February 11, 2015, 4:25pm
​Image: Flickr/​kayugee

​A hacker apparently associated with Anonymous, the nebulous hacktivist group that recently attempted to expose both celebrity sex tapes and pedophile rings at the highest levels of power, is attacking gas pump monitoring devices, according to cybersecurity firm Trend Micro.

The attacker targeted the internet-connected Automated Tank Gauges (ATGs) used by gas stations to monitor fuel levels and trigger alarms in the case of emergencies, according to a blog post written by Trend Micro researcher Kyle Wilhoit and researched by cybersecurity consultant Stephen Hilt. While scanning Internet of Things search engine Shodan, the pair found a pump monitoring station that had its name changed from "DIESEL" to "WE_ARE_LEGION," a common slogan for Anonymous.


"It became apparent that an attacker had modified one of these pump-monitoring systems in the US," wrote Wilhoit. "This pump system was found to be internet facing with no implemented security measures."

So, apparently it was really easy, and as with any hack, the name change doesn't directly implicate Anonymous. While the slogan may indicate Anonymous's involvement, it's in the nature of the collective that the attack could have been executed by anyone pretending to represent the group.

​Despite the fact that it really was nothing more than a name change, the ATG attack is still concerning, because it shows just how vulnerable these systems can be. Consider this: if you woke up one day and found that someone had changed your laptop's name, wouldn't you be worried about what else an attacker could do with access to your computer? The case is the same for ATGs, the Trend Micro researchers wrote.

"An outage of these pump monitoring systems, while not catastrophic, could cause serious data loss and supply chain problems," Wilhoit wrote. "For instance, should a volume value be misrepresented as low, a gasoline truck could be dispatched to investigate low tank values. Empty tank values could also be shown full, resulting in gas stations [that] have no fuel."
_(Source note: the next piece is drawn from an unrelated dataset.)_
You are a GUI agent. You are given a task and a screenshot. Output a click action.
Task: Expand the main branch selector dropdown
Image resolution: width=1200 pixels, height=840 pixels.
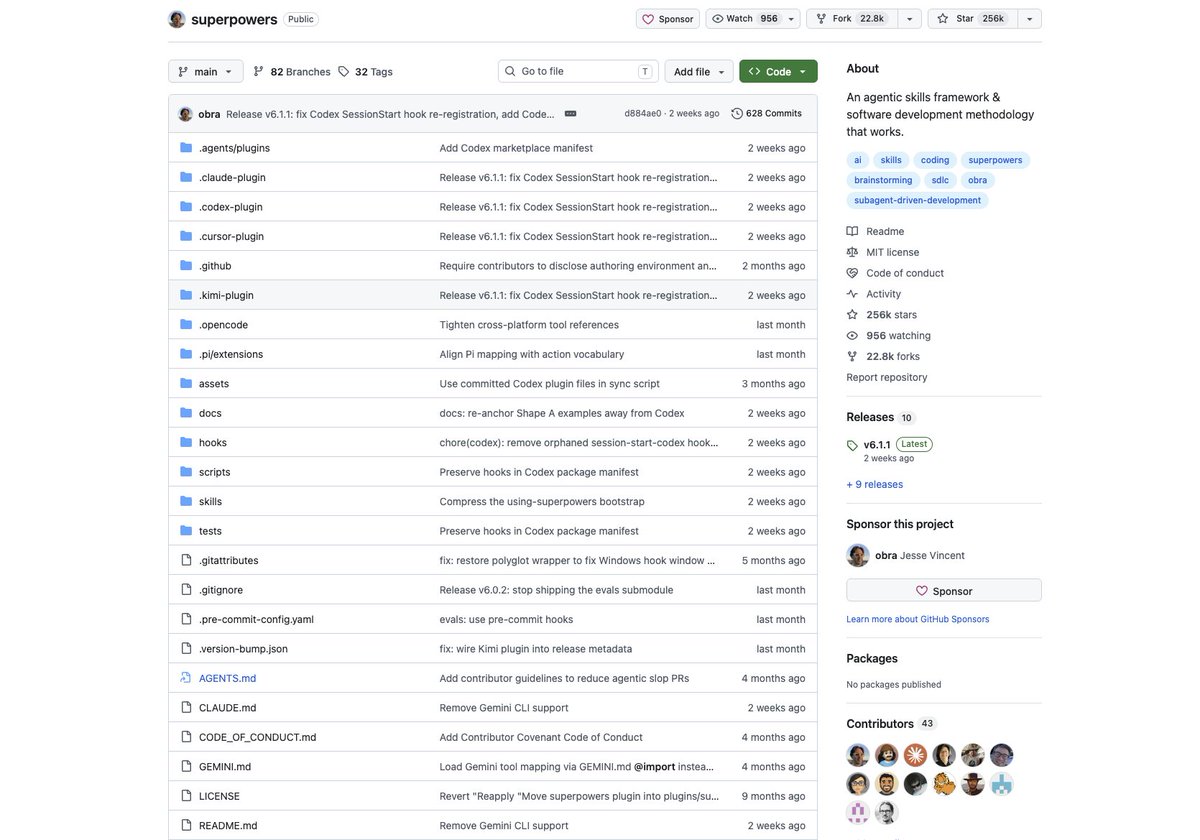(x=207, y=72)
The security vulnerabilities of internet-connected ATGs have been well-documented. In January, HD Moore, chief research officer at security firm Rapid7, found that a large number of ATGs in America were essentially being left completely defenseless against any potential hackers.

"Approximately 5,800 ATGs were found to be exposed to the internet without a password," Moore wrote in a blog post. "Over 5,300 of these ATGs are located in the United States, which works out to about 3 percent of the approximately 150,000 fueling stations in the country."

While it's still not clear whether or not Anonymous is really to blame for changing the name of an internet-connected gas pump monitor, somebody did. It's yet another reminder that as the Internet of Things—the networked universe of internet-connected devices—grows, so does the challenge of securing it against malicious hackers.